The top 100 would probably be a better estimate, except for the lower amounts of data. Here are the same results, but using the top 100 matchups, with the addition of the margin of error at a 95% level of confidence:
Code:
Rank Char Wins Matches Win%
1 balrog 1700 2976 57.1 +/- 1.8
2 mbison 1634 2982 54.8 +/- 1.8
3 necalli 830 1529 54.3 +/- 2.5
4 zangief 931 1736 53.6 +/- 2.3
5 laura 1503 2863 52.5 +/- 1.8
6 ibuki 1681 3273 51.4 +/- 1.7
7 cammy 1157 2262 51.1 +/- 2.1
8 urien 1011 1988 50.9 +/- 2.2
9 nash 453 891 50.8 +/- 3.3
10 rashid 1328 2620 50.7 +/- 1.9
11 guile 735 1466 50.1 +/- 2.6
12 karin 876 1751 50.0 +/- 2.3
13 birdie 1002 2015 49.7 +/- 2.2
14 dhalsim 884 1830 48.3 +/- 2.3
15 akuma 1260 2617 48.1 +/- 1.9
16 chunli 321 691 46.5 +/- 3.7
17 ken 576 1255 45.9 +/- 2.8
18 rmika 531 1162 45.7 +/- 2.9
19 fang 546 1195 45.7 +/- 2.8
20 juri 336 737 45.6 +/- 3.6
21 ryu 739 1678 44.0 +/- 2.4
22 alex 501 1184 42.3 +/- 2.8
23 vega 667 1607 41.5 +/- 2.4
24 kolin 55 206 26.7 +/- 6.0
For comparison, the margin of error was about 0.2-0.4 for the previous results. This mostly agrees with the previous results, though with some notable changes that cannot be explained simply by the uncertainty (e.g. Dhalsim).
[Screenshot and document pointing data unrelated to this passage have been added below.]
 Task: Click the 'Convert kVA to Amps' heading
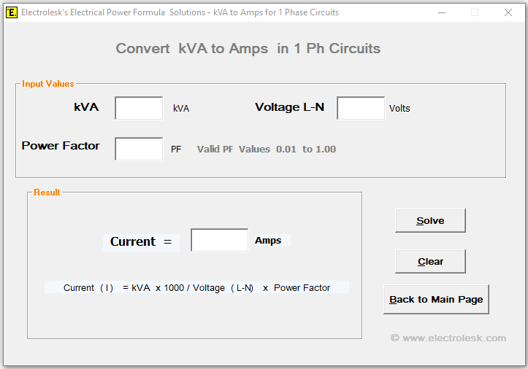point(248,49)
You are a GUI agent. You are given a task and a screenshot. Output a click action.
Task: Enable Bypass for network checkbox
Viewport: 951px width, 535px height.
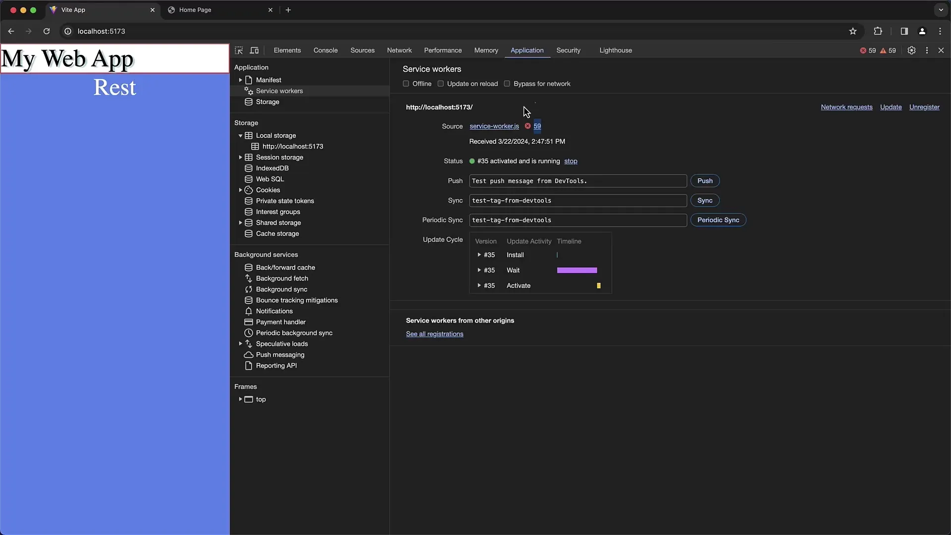(507, 84)
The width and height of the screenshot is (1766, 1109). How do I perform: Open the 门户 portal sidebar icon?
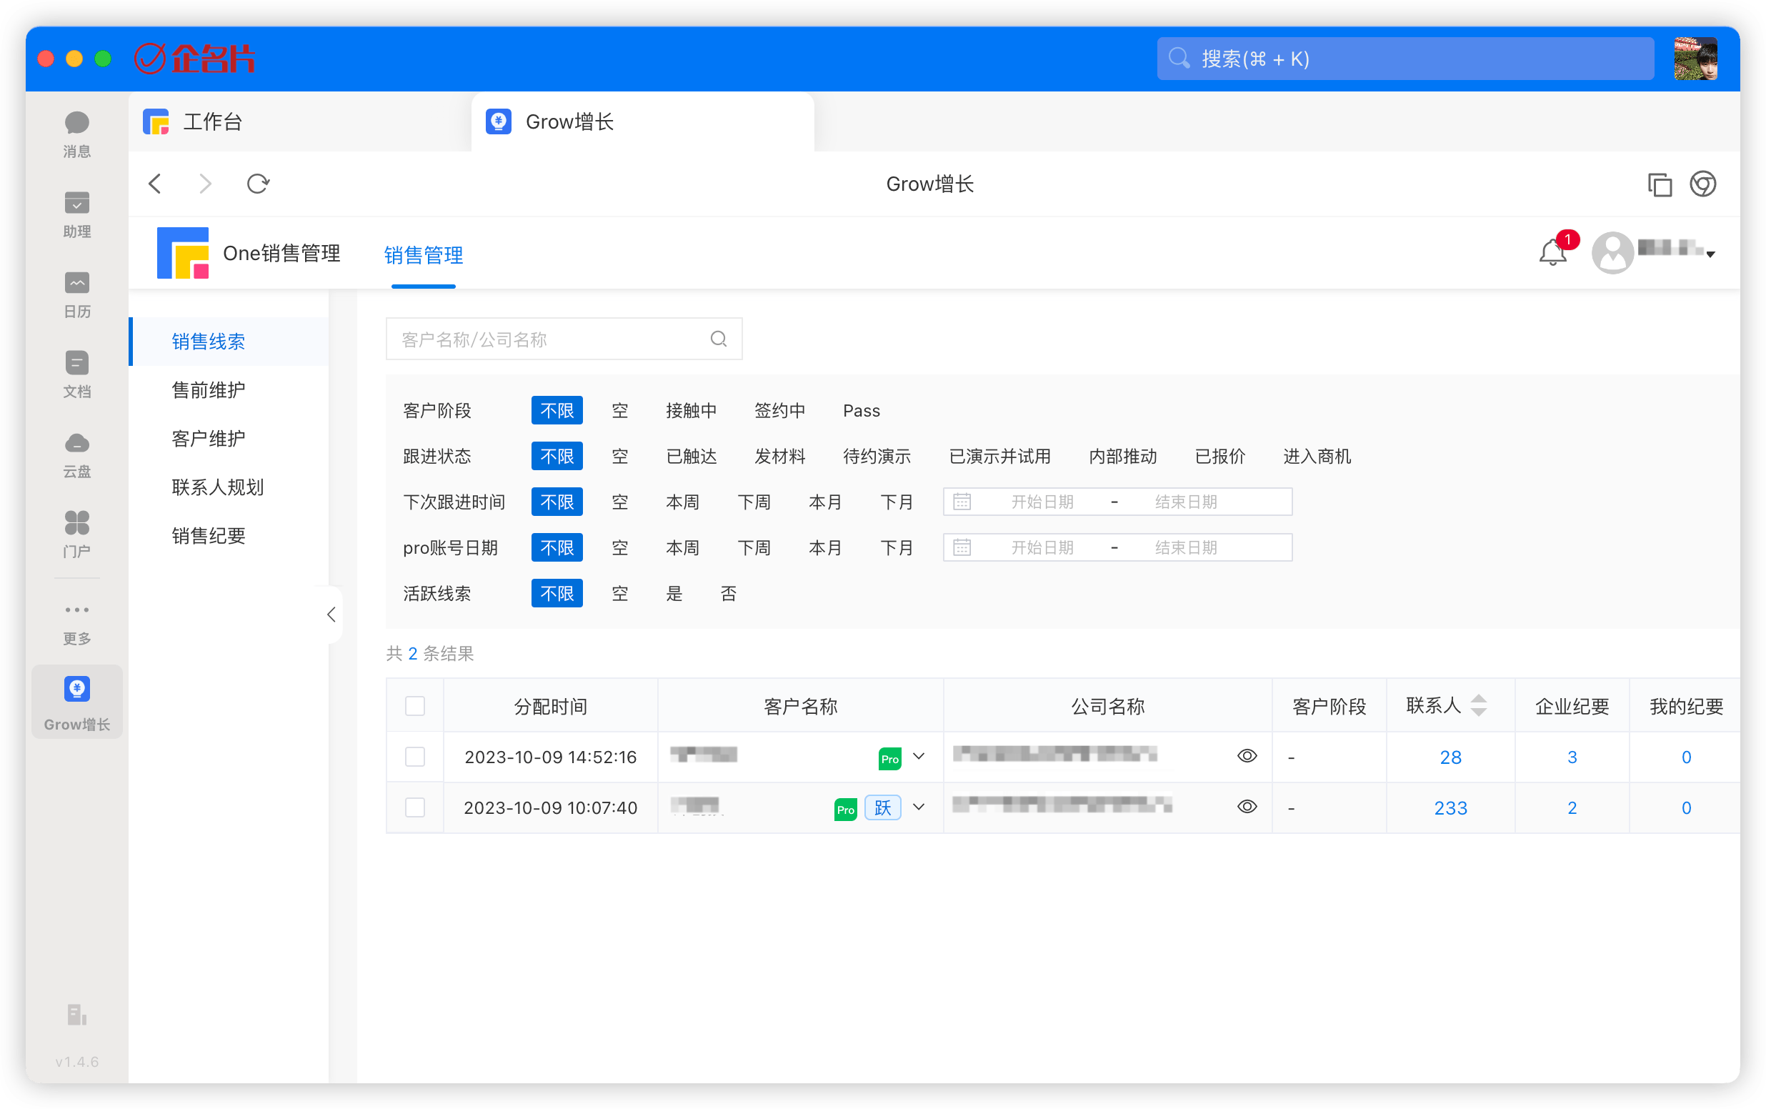[76, 533]
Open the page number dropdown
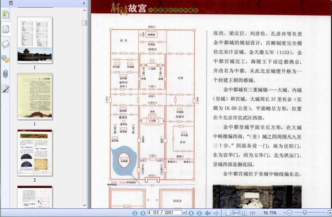This screenshot has width=332, height=217. pos(184,213)
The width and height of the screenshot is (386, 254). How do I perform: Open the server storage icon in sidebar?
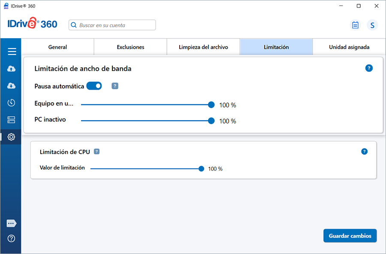coord(12,120)
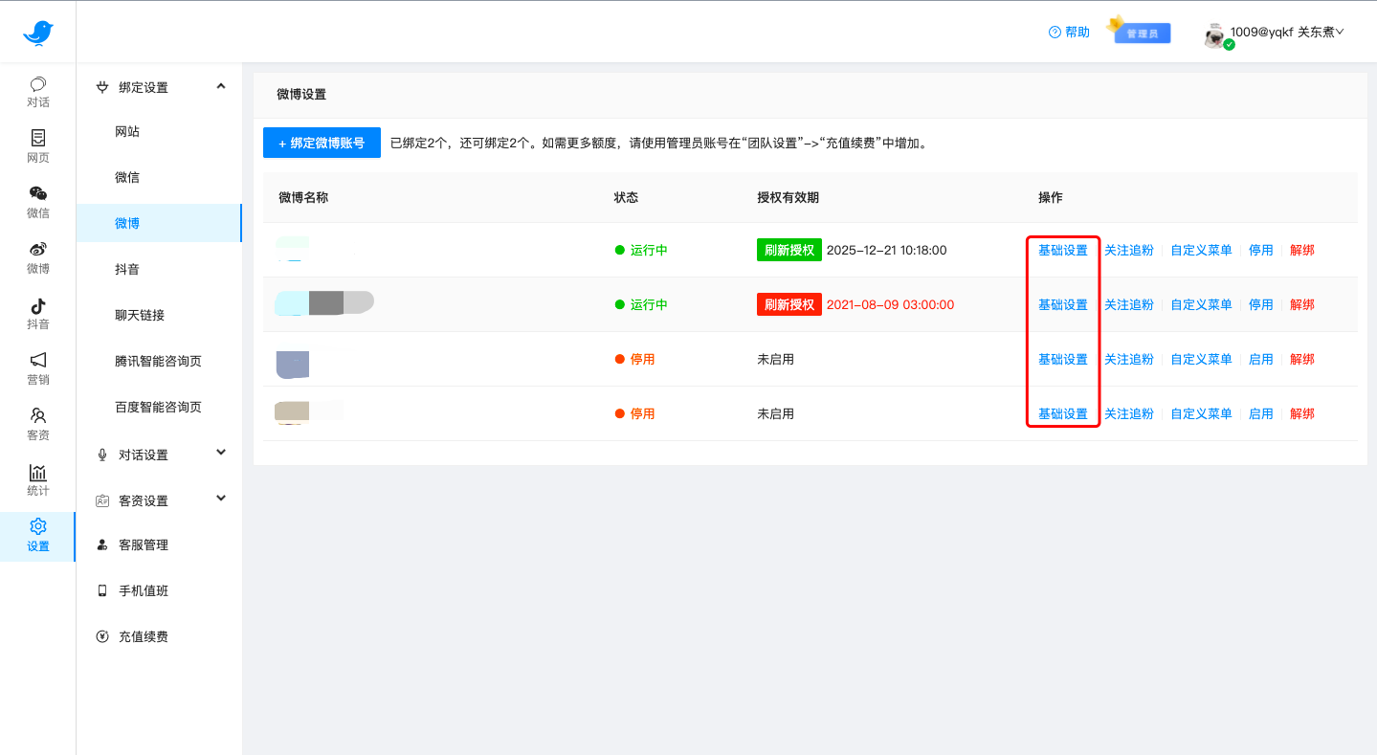Enable the third Weibo account via 启用

click(x=1260, y=359)
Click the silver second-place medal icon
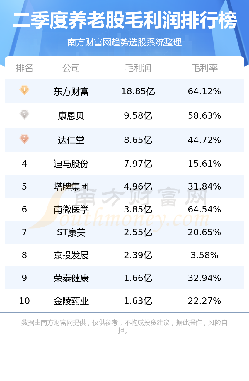 [24, 114]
However, on top of the increased uncertainty, I think that these results are much more likely to be skewed by individual performance. If only a few people play any given character, then their individual play-style and their individual performance will have a much bigger effect on the overall observed results.
I mean, numbers don't lie. These are the actual stats for SFV online. But again, we usually talk about high level play when discussing tier lists.
The problem is, I think, that we base our estimation of (high-level) tiers on the results of relatively few players. Therefore their individual strengths and weaknesses can skew our perception of the strengths of a given character, and thereby their tier. When somebody is considered the "best" player of a character, then that influences how people perceive that character.
I'm sorta interested in approximating the "true" tier of these characters, though that is of course just a hypothetical, which is why I think that we need more data to wash out individual performance. But of course, as you allude to, when including more data we increase the range of skill-levels considered.
Your point about match-ups being 3 dimensional is well taken, and I am personally happy that I don't have to balance fighting games.